By Dr Albert Gatt from the Institute of Linguistics and Language Technology
There is a significant possibility that some of the text you read on a regular basis is written by a machine. At least some of the time, you might not realise this.
Natural Language Generation (NLG) involves the automatic linguistic summarisation of non-linguistic information (in the form of images, symbolic data, numbers, or any other format). In recent years it has become possible to scale up the technology in practical use-cases. For instance, it is now quite common for online weather reports to be automatically generated. Another example is automatic image captioning where, given an image, a system generates a description of its contents. In these and other cases, the non-linguistic input needs to be “interpreted” before being expressed linguistically.
That this technology has become robust enough to deploy in actual applications is in part due to recent advances in Artificial Intelligence (AI), especially the widespread adoption of neural networks as our fundamental learning algorithms.
Where’s my language?
One of the downsides of this is that these models, besides being very resource-hungry, need to be trained on vast amounts of data, which isn’t necessarily available for all languages. For instance, it’s unlikely that the weather reports we read in Maltese are automatically generated (not yet, anyway).
At the Institute of Linguistics and Language Technology (LLT), one of our goals is to extend the reach of current technologies for language processing (not just NLG, but also Automatic Speech Recognition and Natural Language Understanding) to handle “under-resourced” languages.
This has an ethical dimension, insofar as AI needs to be harnessed in favour of diversity and democratisation, rather than being a force for increased homogeneity. But it also raises important scientific questions, such as whether we can develop technologies that can do more with less, or are able to transfer knowledge between related languages. There might after all be something in the statement, beloved of us linguists, that languages have a lot in common despite their diversity.

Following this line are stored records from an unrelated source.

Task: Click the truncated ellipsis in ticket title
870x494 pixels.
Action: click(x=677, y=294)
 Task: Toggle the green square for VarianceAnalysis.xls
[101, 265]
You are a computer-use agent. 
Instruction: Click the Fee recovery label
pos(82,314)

What did the machine mean?
It turns out that the opening statement to this piece might have been somewhat exaggerated. Beyond comparatively simple texts like weather reports, it is often not hard to detect when the text before us was produced by a machine (readers may wish to verify this by taking this state-of-the-art neural generator for a spin). This is because we are still grappling with problems such as relevance and accuracy (ensuring that the output text really expresses what is in the input), while also dealing with the bewildering expressive arsenal of natural languages.

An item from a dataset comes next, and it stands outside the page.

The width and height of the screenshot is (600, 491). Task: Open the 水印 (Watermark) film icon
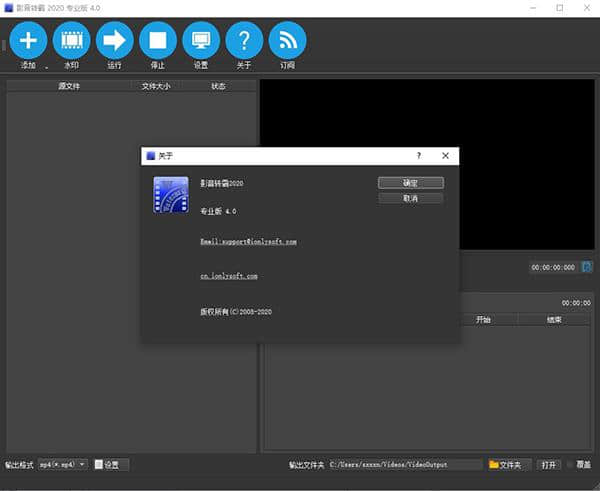coord(71,41)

Given the above, I believe it is still important to sometimes take a step back from a pure machine-learning approach to language, and focus some of our efforts on accurate mathematical modelling of the underlying semantics of linguistic expressions. As an example, consider the map below (showing the region of Galicia in Spain).
Suppose that a weather reporting system told you that it would rain in the East. Where does the East begin, and how far does it extend? (No doubt, this is a question that historians and international relations experts have had to grapple with, albeit for very different reasons.) In some recent work, a collaboration between the LLT and the University of Santiago de Compostela, we tried to fine-tune a generator by showing readers, including expert meteorologists, maps and corresponding geographical expressions, asking them to draw a polygon around the relevant region on a map. A more detailed discussion of this work can be found in this paper, among others.
The outcome, shown in the image on the right, evinced considerable diversity in the interpretation of phrases such as ‘Eastern Galicia’. In short, the meaning of such phrases is fuzzy: there is a central “core” which all the polygons contain, but also a periphery which is included in the meaning of the expression to different degrees. The tools of fuzzy set theory are designed to handle this sort of vagueness: the idea is that there is a core set of coordinates which we are 100% sure belong in the “East”, with membership degrading gracefully as we move away from that core.
Such explicit semantics allow us to control what generators output and do justice to some of the complexities of meaning.
What’s next?
The future of technologies such as NLG lies in increasingly sophisticated machine-learning methods, but controlling the output of our systems will probably also require us to consider empirically-grounded formal models of language. One benefit of this might be an increased ability to make our systems “explainable” to users, who not only have a right to be informed of the provenance of what they are reading, but also to be able to evaluate it.
At the UM, there is now a significant critical mass of researchers working in technologies related to language, from both a generation and an understanding perspective, not only in the LLT, but also in the Faculties of Science, ICT, Engineering and MAKS. Our research at the LLT is thus embedded in a very broad collaborative network, both locally and internationally. This pooling together of resources is itself an important part of the future of the field.